Population aging, health care, and growth

Abstract

This paper constructs a small open two-sector (health care and non-health care) overlapping generations model and investigates how changes in the demand for health care induced by population aging influence the economy’s employment structure and per capita income growth rate. We show that population aging induces a shift in labor from the non-health care sector to the health care sector and lowers the per capita income growth rate.
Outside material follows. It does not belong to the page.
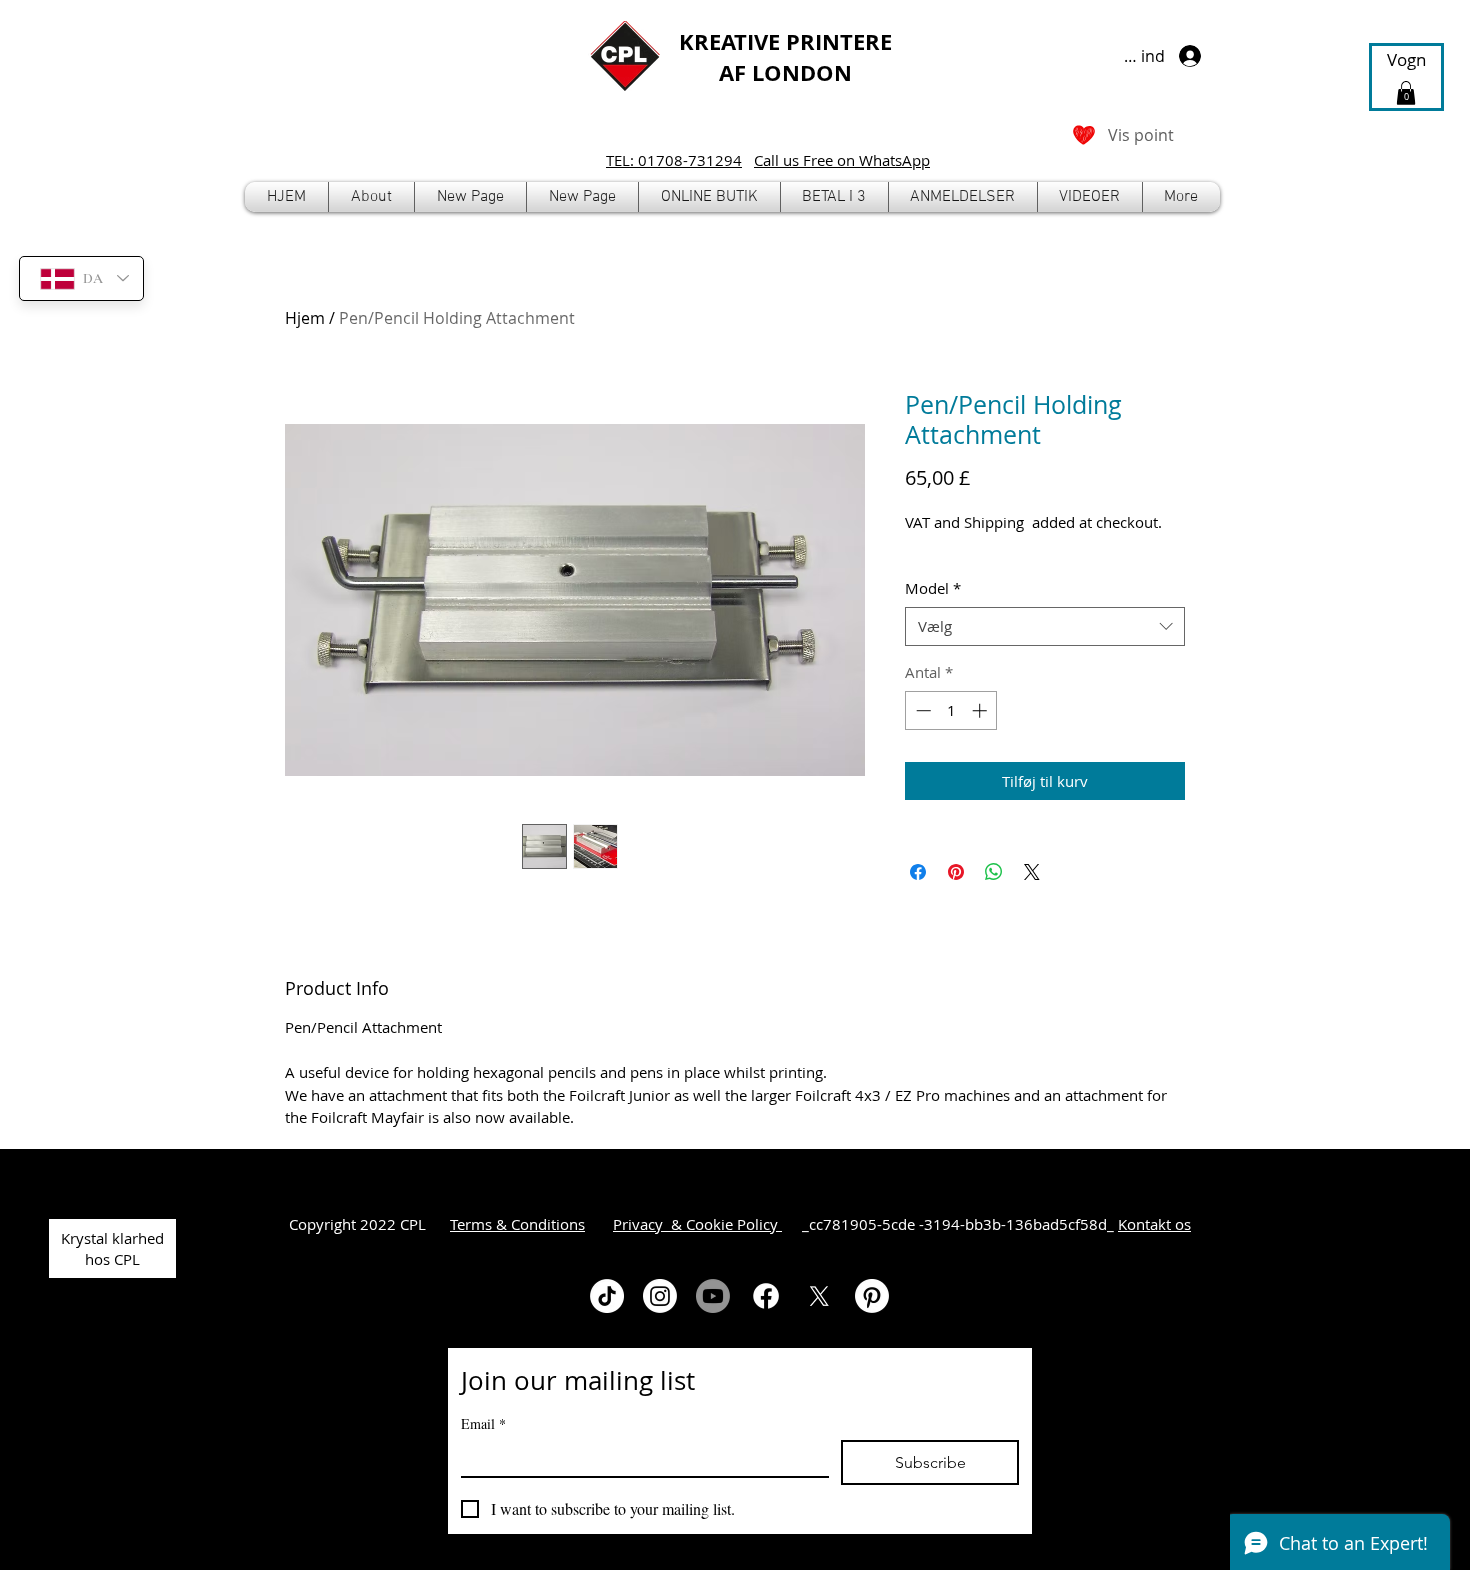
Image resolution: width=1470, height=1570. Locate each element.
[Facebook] (766, 1296)
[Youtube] (713, 1296)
This paper also investigates public policy for child care and demonstrates the existence of an intergenerational conflict between current and future generations concerning public policy on child care.

Appendix

The derivation of \(l_{t}^{H}\)

By substituting Eq. 3, \(w_{t}=\bar{w}A_{t}^{N}\), h _t  = h into Eq. 22, we obtain

$$ z_{t}=\frac{(1-\gamma)R}{1+\phi+p}\frac{(1-\tau_{t-1})}{G_{t-1}^{N}} A_{t}^{H}h. $$

In addition, by substituting Eqs. 7, 10, and 21 and h _t  = h into L _t  = h _t η _t N _t , we obtain

$$ N_{t}h=\frac{1+\phi+p}{1+p-\frac{\theta}{1-\theta}\phi}L_{t}. $$

Moreover, from substituting Eqs. 7, 10, and 21 into Eq. 19, we have

$$ \tau_{t}=\frac{\phi}{1+p}\frac{\theta}{1-\theta}. $$

Using N _t  = n _t − 1(θ)N _t − 1, \(z_{t}=\frac{(1-\gamma)R}{1+\phi+p} \frac{(1-\tau_{t-1})}{G_{t-1}^{N}}A_{t}^{H}h\), \(N_{t}h=\frac{1+\phi+p}{1+p- \frac{\theta}{1-\theta}\phi}L_{t}\), and \(\tau_{t}=\frac{\phi}{1+p}\frac{\theta }{1-\theta}\), Eq. 12 is written as

$$ l_{t}^{H}=\frac{(1-\gamma)R}{n_{t-1}(\theta)}\frac{p}{1+p}\frac{1}{ G_{t-1}^{N}} \equiv l^{H}\left(G_{t-1}^{N},n_{t-1}(\theta)\right). $$

Here, it corresponds to Eq. 23 when θ > 0 and Eq. 15 when θ = 0.